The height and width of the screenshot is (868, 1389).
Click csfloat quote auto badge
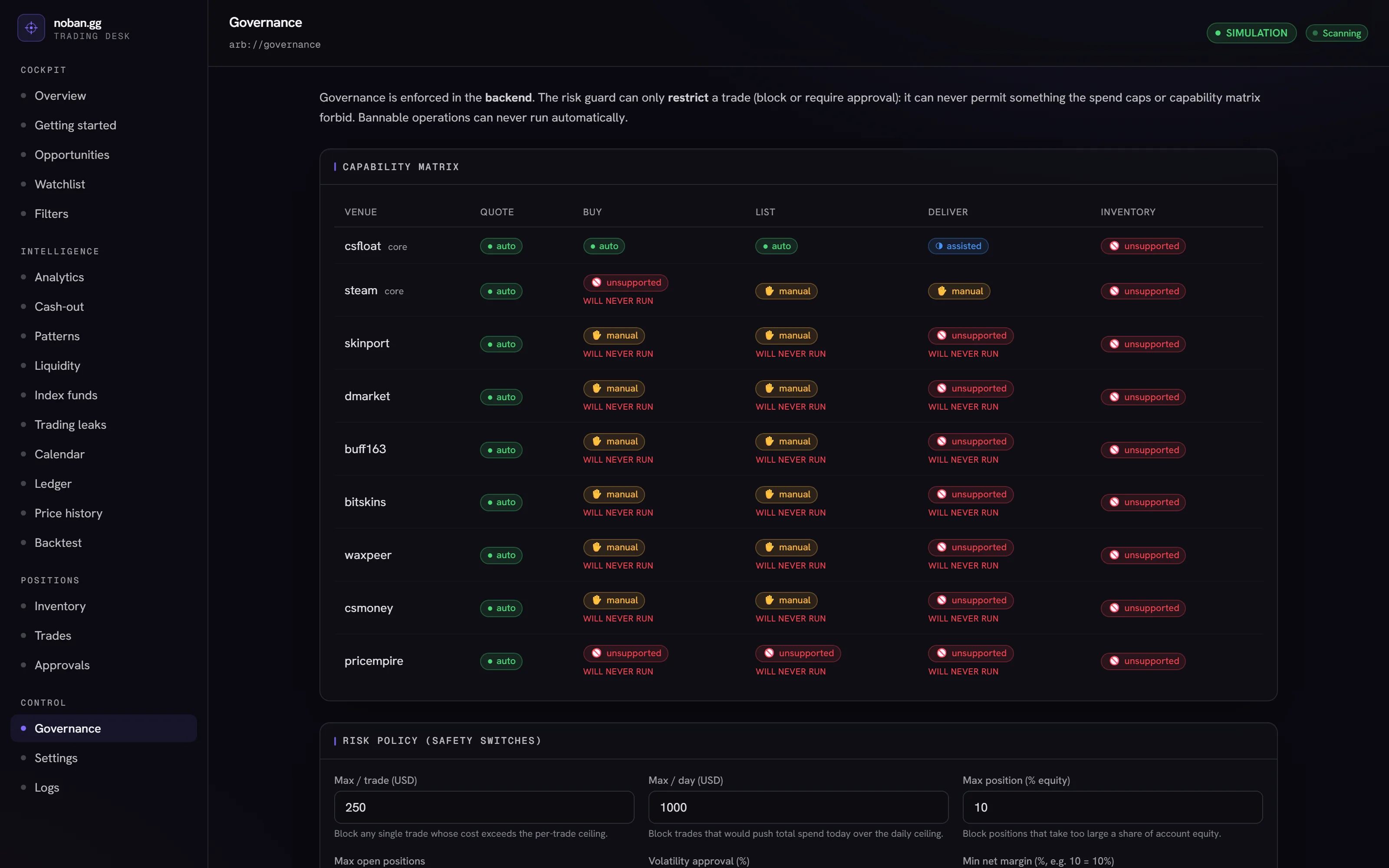pos(500,246)
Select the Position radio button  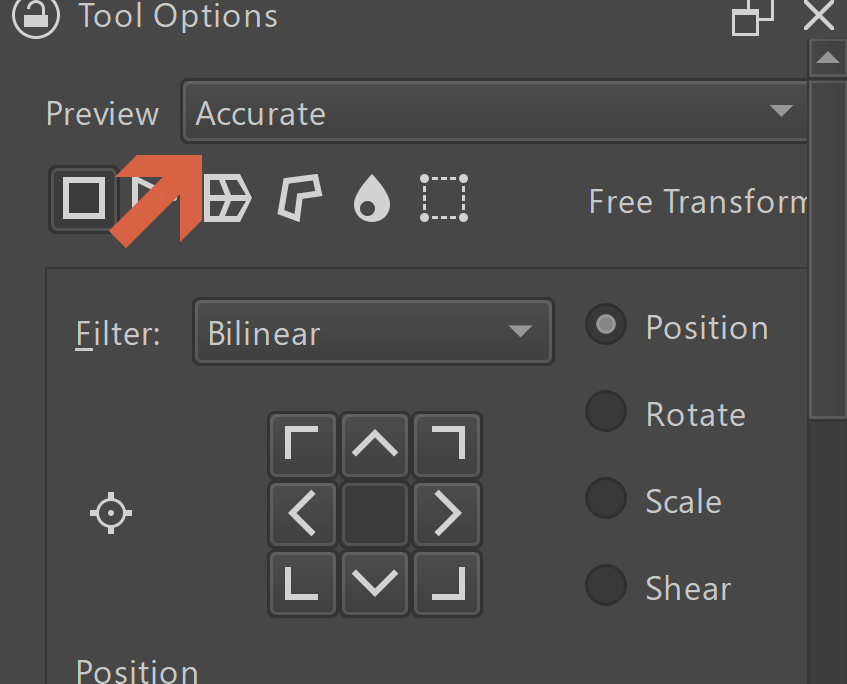(605, 325)
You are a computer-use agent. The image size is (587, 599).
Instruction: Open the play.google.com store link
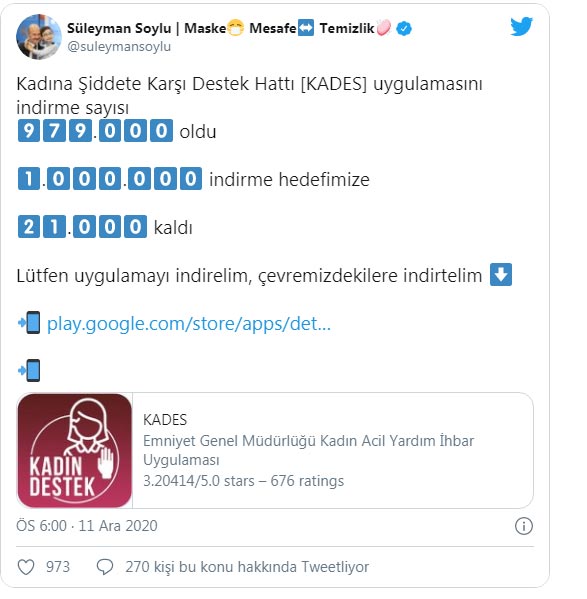(189, 324)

Task statement
Nothing but the lines from the line with "You are a computer-use" through the last line of the data above should be printed, exactly as written and without pictures.

Exercise result
You are a computer-use agent. The image size is (587, 599).
Instruction: Open the play.google.com store link
(189, 324)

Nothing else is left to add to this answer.